▶ [EXCERPTED TEXT]
○ ○ ○

Representative Jim Colver.
SUMMARY
PRESENTATION: SOVEREIGN WEALTH FUNDS & RULE-BASED RESOURCE
REVENUE MANAGEMENT: GLOBAL TRENDS, CHALLENGES AND BEST
PRACTICES BY MALAN RIETVELD, MANAGING DIRECTOR, RIETVELD
CONSULTANCY, INC.
Co-Chair Thompson reviewed the agenda for the day. The
committee would be hearing a presentation on sovereign
wealth funds by Malan Rietveld. Mr. Rietveld was a fellow
of the Center for International Development within the
Kennedy School of Government at Harvard University. He was
also the director of Kalytix Partners. Mr. Rietveld has
worked around the world assisting countries in creating
sovereign funds that help create a permanent source of
income. The presentation would not address any bills but
would provide the committee with information regarding
sovereign wealth funds and the pros and cons of
establishing these endowment funds. He asked committee
members to hold their questions until Mr. Rietveld has
completed his presentation unless the question directly
related to understanding the material being presented.
^PRESENTATION: SOVEREIGN WEALTH FUNDS & RULE-BASED RESOURCE
REVENUE MANAGEMENT: GLOBAL TRENDS, CHALLENGES AND BEST
PRACTICES BY MALAN RIETVELD, MANAGING DIRECTOR, RIETVELD
CONSULTANCY, INC.
9:05:15 AM
JERRY BURNETT, DEPUTY COMMISSIONER, TREASURY DIVISION,
DEPARTMENT OF REVENUE, introduced Malan Rietveld. He
reported that Mr. Rietveld came to Alaska, gave a
presentation to the administration on sovereign wealth
funds and rule-based management. The administration invited
him back to speak to the legislature. He thanked Mr.
Rietveld for being present and turned to him to begin his
presentation.
Representative Thompson indicated that Representative
Pruitt had joined the meeting.
MALAN RIETVELD, MANAGING DIRECTOR, RIETVELD CONSULTANCY
INC., provided his history working on sovereign wealth
funds (SWFs). He was a trained economist and worked for 10
years on issues concerning sovereign wealth fund
management. The term "Sovereign Wealth Fund" was coined
about 10 years ago. He noted the funds had been in
existence for much longer than the name. He had worked on
issues related to SWFs and resource-rich jurisdictions,
countries, states, and provinces around the world from the
Middle East to Norway to a number of US state funds. He was
also doing his PhD on the subject, which was nearly
complete.
9:07:13 AM
Mr. Rietveld introduced the PowerPoint presentation:
"Managing natural resource funds: global trends and
practices" (copy on file). He began with providing a
context of the growth of SWFs in recent decades. He pointed
to slide 1: "The growth of new SWFs" which contained a map
of the world and the areas in which SWFs were operating. He
noted that the red highlighted areas were the locations of
the largest SWFs. There was a number of large funds in the
Middle East in Abu Dhabi, Saudi Arabia, Kuwait, and Qatar.

○ ○ ○

▶ [MATERIAL]
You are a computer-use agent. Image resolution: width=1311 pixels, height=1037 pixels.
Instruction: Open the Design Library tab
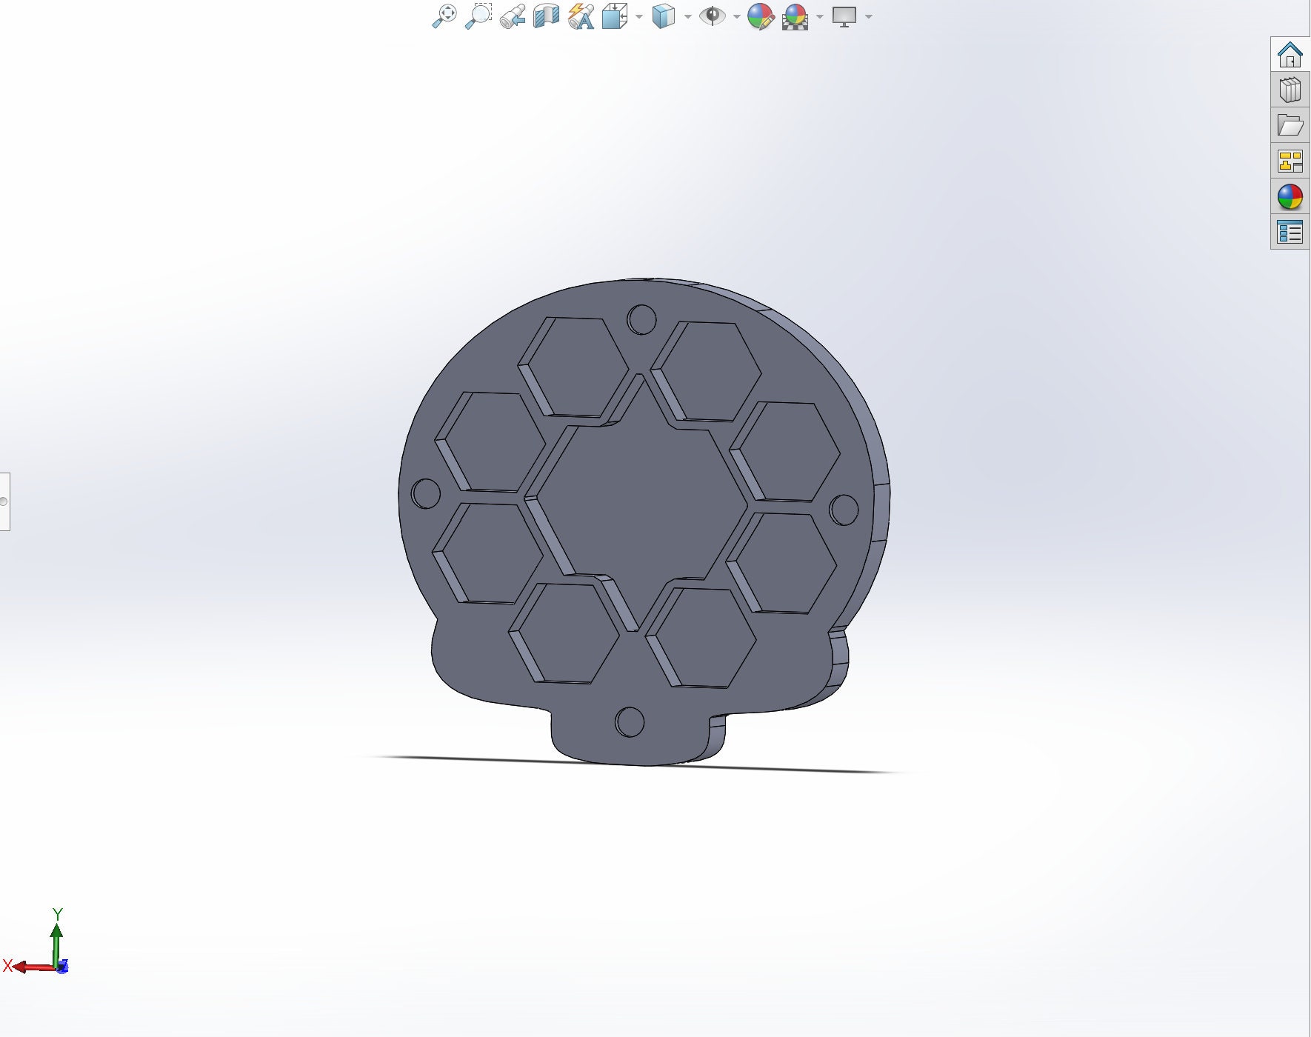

○ ○ ○

▶ [STATED EXERCISE]
Answer these questions using the meeting minutes on sovereign wealth funds.
(a) Who introduced Malan Rietveld to the committee?
(b) For how many years had Mr. Rietveld worked on sovereign wealth fund management issues?
(c) What did the red highlighted areas on slide 1 mark?
Nothing in the listing is needed here.

▶ [FINAL ANSWER]
(a) Jerry Burnett, Deputy Commissioner, Treasury Division, Department of Revenue.
(b) 10 years.
(c) The locations of the largest sovereign wealth funds.